### Task requirements
Rewrite the lines from the one with "The height and" to the one with "Locate an element", changing "page" to "screen" and keeping everything else as it is. Return only those lines, without the pictures.

------ Entries provided ------

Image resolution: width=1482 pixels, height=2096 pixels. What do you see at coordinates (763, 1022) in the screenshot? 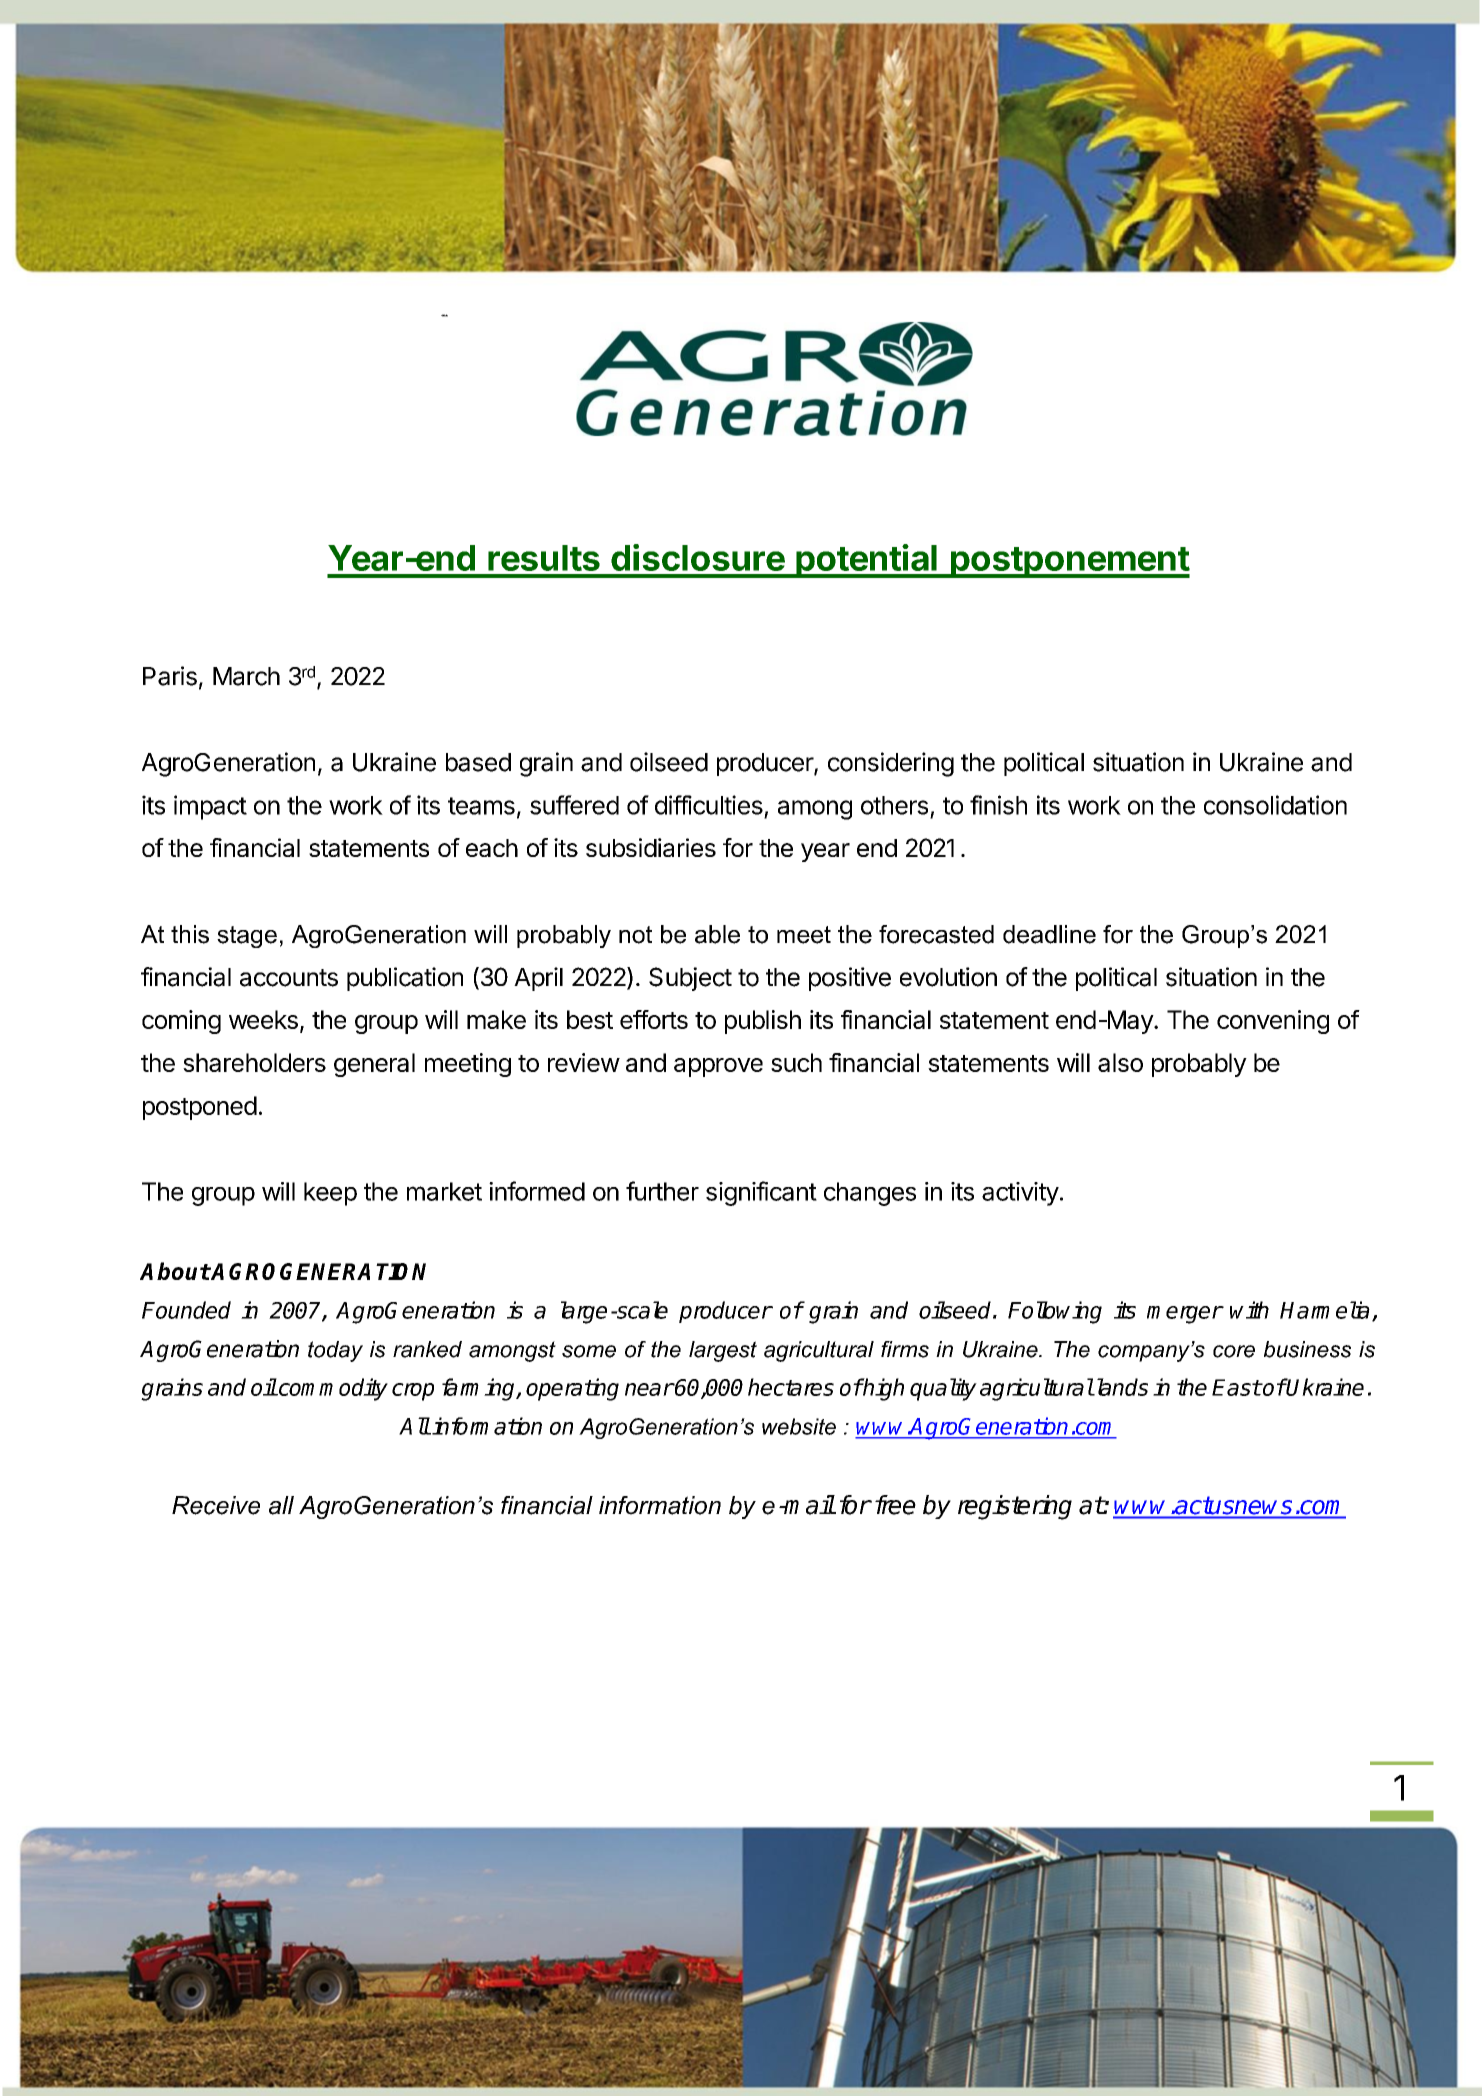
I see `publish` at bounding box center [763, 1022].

------
------ Entries provided ------

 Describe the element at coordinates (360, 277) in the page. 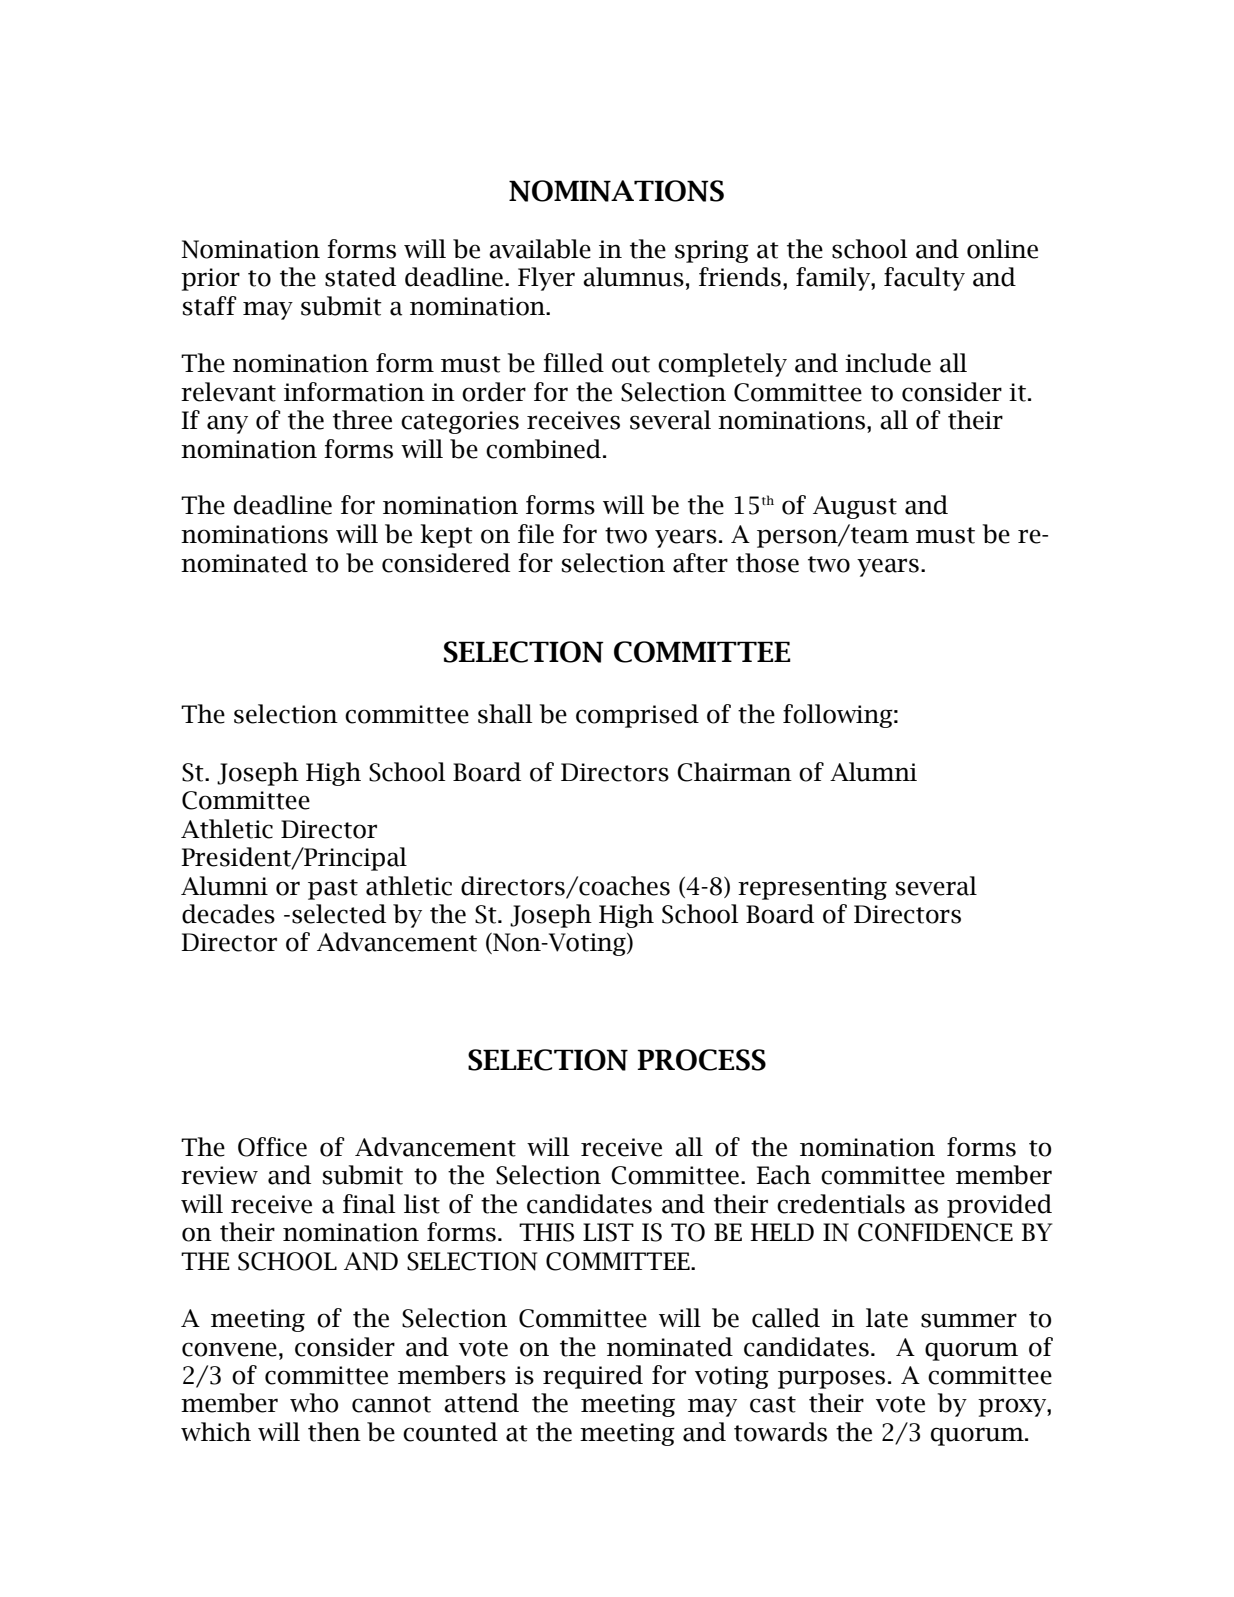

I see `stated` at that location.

------
------ Entries provided ------

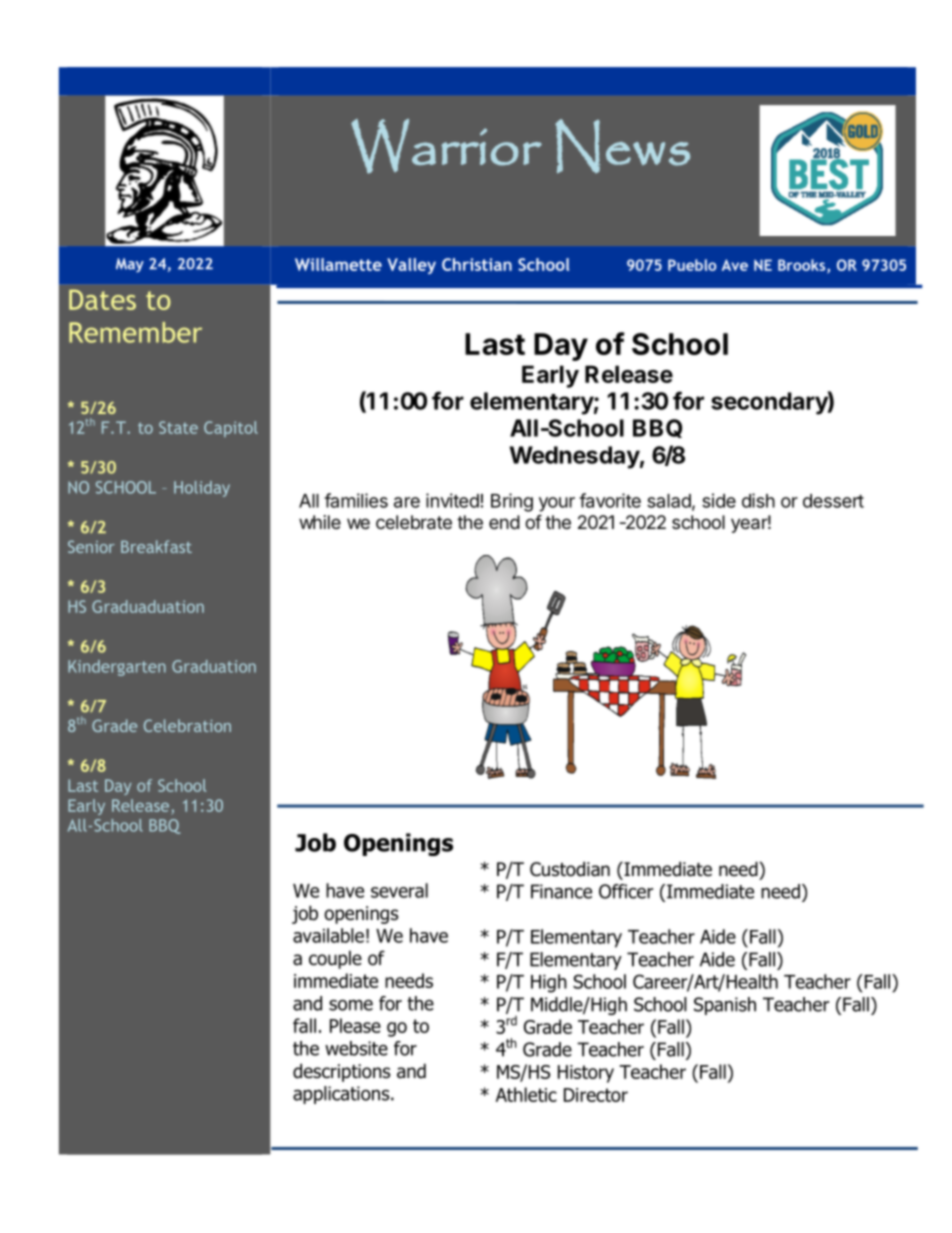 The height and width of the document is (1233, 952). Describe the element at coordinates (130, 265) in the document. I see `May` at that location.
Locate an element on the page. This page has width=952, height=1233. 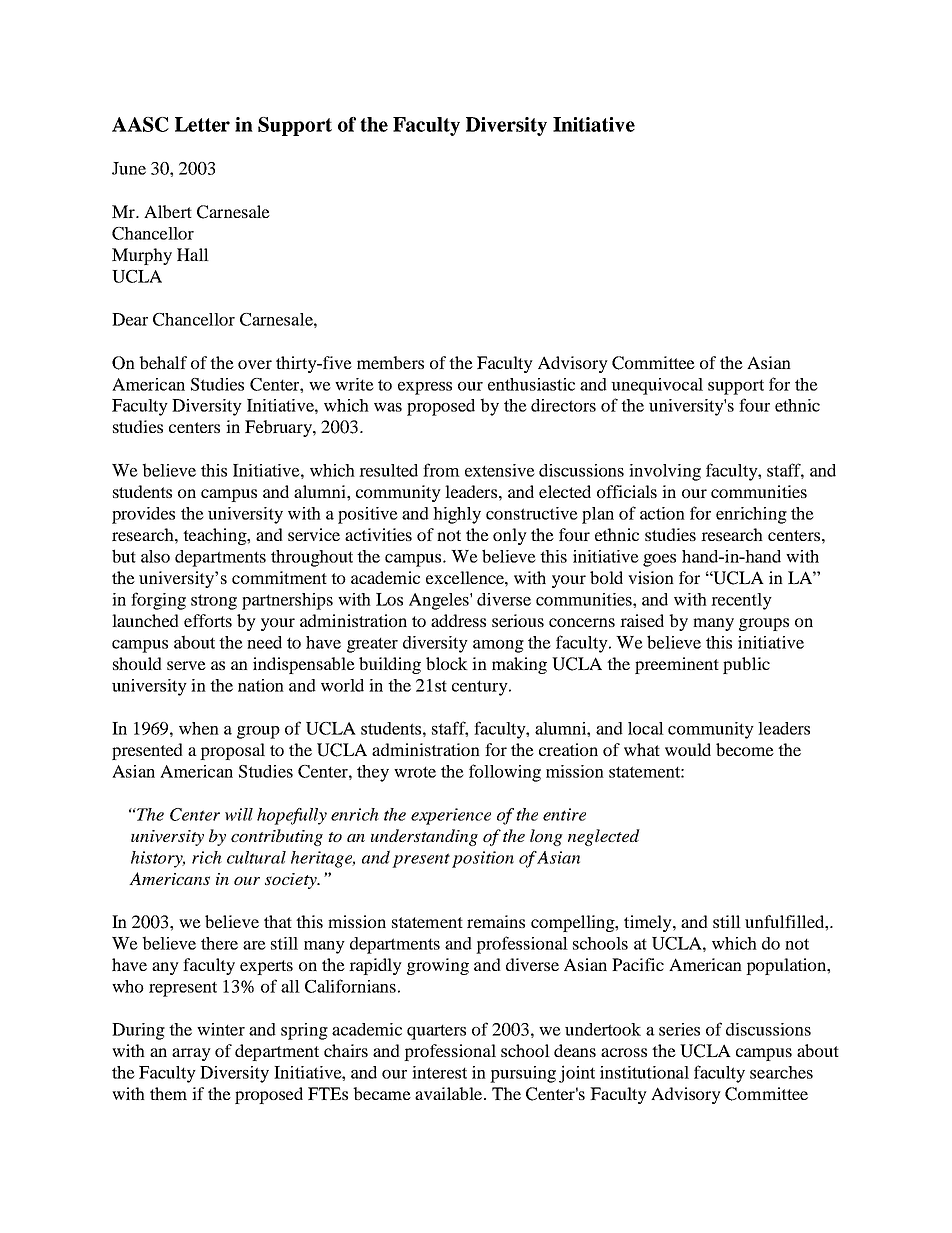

------

### Answer to the exercise
 The height and width of the document is (1233, 952). Describe the element at coordinates (130, 265) in the document. I see `May` at that location.
Locate an element on the screen. This screen has width=952, height=1233. 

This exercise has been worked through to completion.